▶ [TASK OBJECTIVE] The lines you should transcribe are those from the one containing "This screenshot has" to the end of the listing below, exactly, with pictures left out.

▶ [PROVIDED RECORDS]
====
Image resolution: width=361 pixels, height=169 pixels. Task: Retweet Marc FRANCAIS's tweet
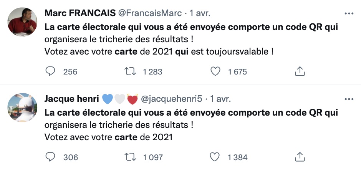click(x=128, y=71)
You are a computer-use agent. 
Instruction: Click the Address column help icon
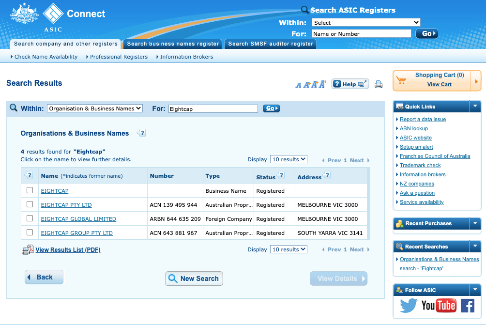tap(327, 175)
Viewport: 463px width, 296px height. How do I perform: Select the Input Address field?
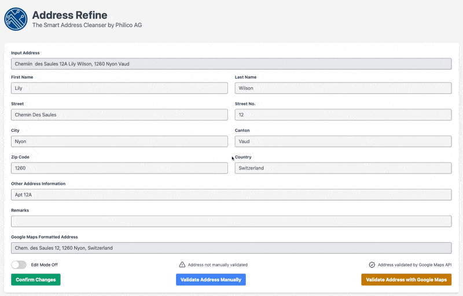[x=231, y=64]
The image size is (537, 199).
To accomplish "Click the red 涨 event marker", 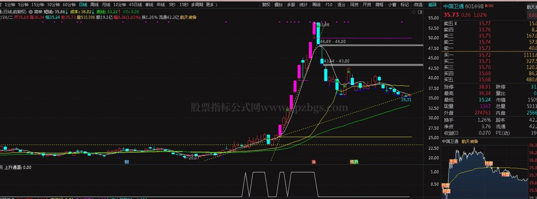I will pos(314,162).
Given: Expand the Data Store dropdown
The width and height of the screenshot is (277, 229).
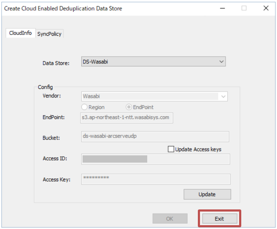Looking at the screenshot, I should (x=221, y=62).
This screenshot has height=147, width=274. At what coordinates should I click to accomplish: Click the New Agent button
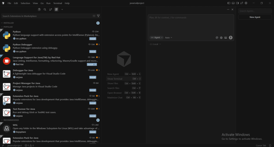point(255,17)
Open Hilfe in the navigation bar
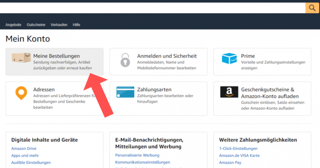Screen dimensions: 320x168 pos(76,25)
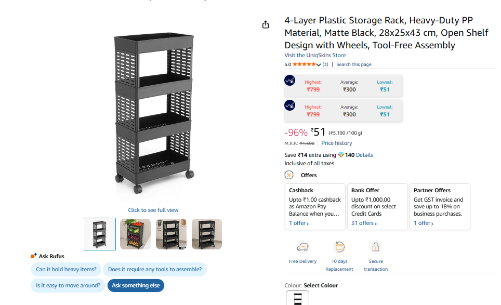The image size is (501, 305).
Task: Expand the 31 offers Bank Offer link
Action: pos(364,223)
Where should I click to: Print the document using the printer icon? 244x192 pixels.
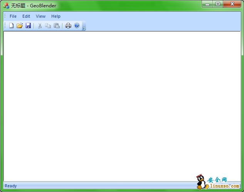(x=68, y=26)

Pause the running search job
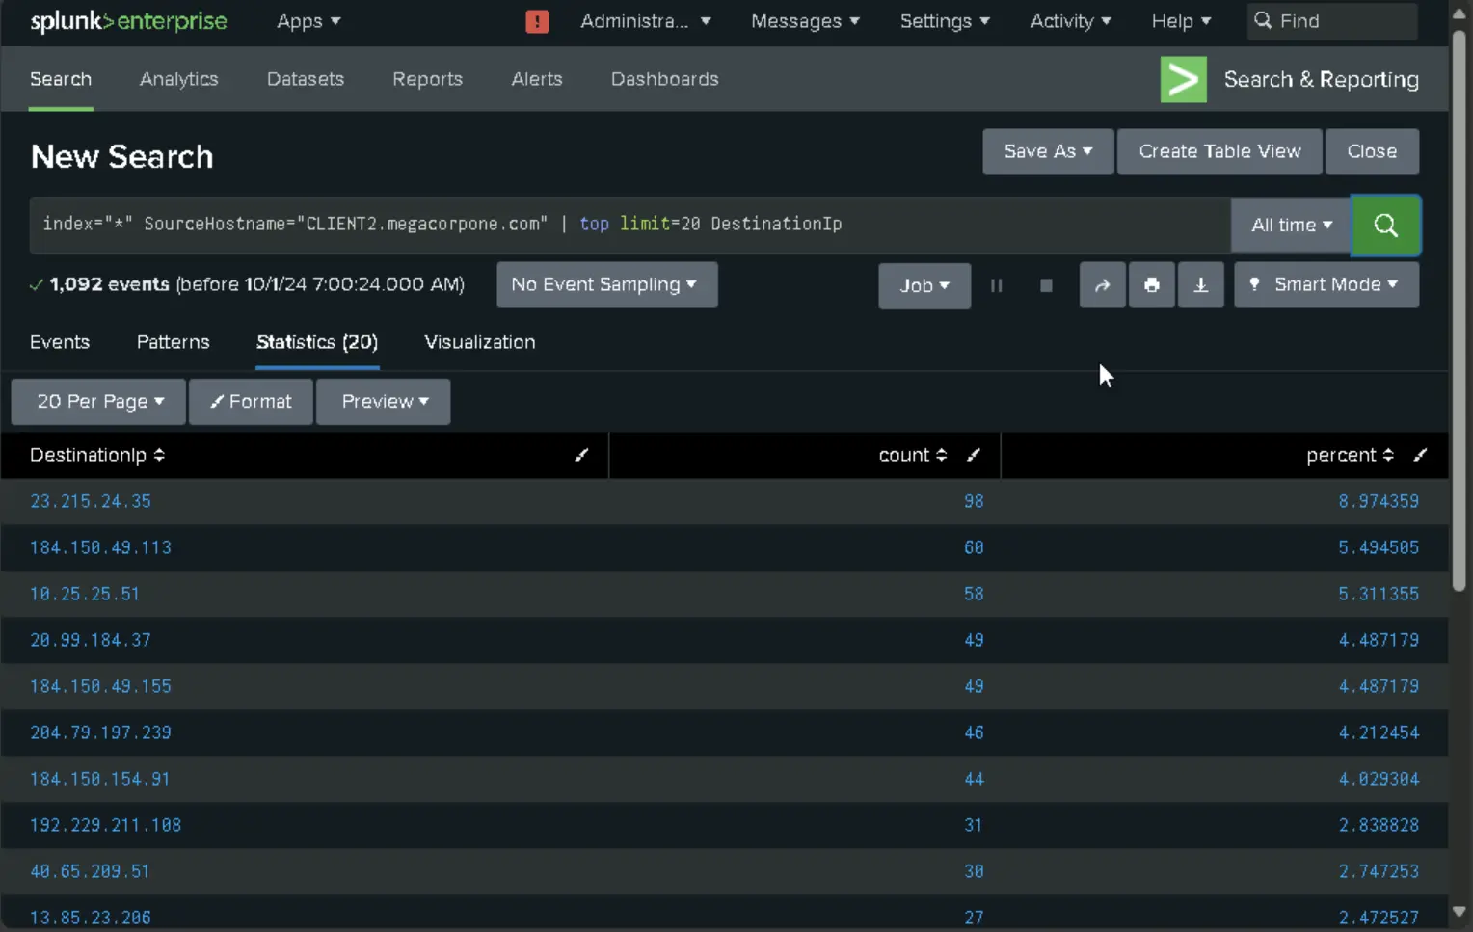coord(997,285)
====
▶ [EXERCISE SOLUTION]
This screenshot has height=147, width=274. At what coordinates should I click to accomplish: Click the New Agent button
point(255,17)
Open Hilfe in the navigation bar
Screen dimensions: 320x168 pos(76,25)
The image size is (501, 305).
Task: Expand the 31 offers Bank Offer link
Action: pos(364,223)
Where should I click to: Print the document using the printer icon? 244x192 pixels.
(x=68, y=26)

Pause the running search job
coord(997,285)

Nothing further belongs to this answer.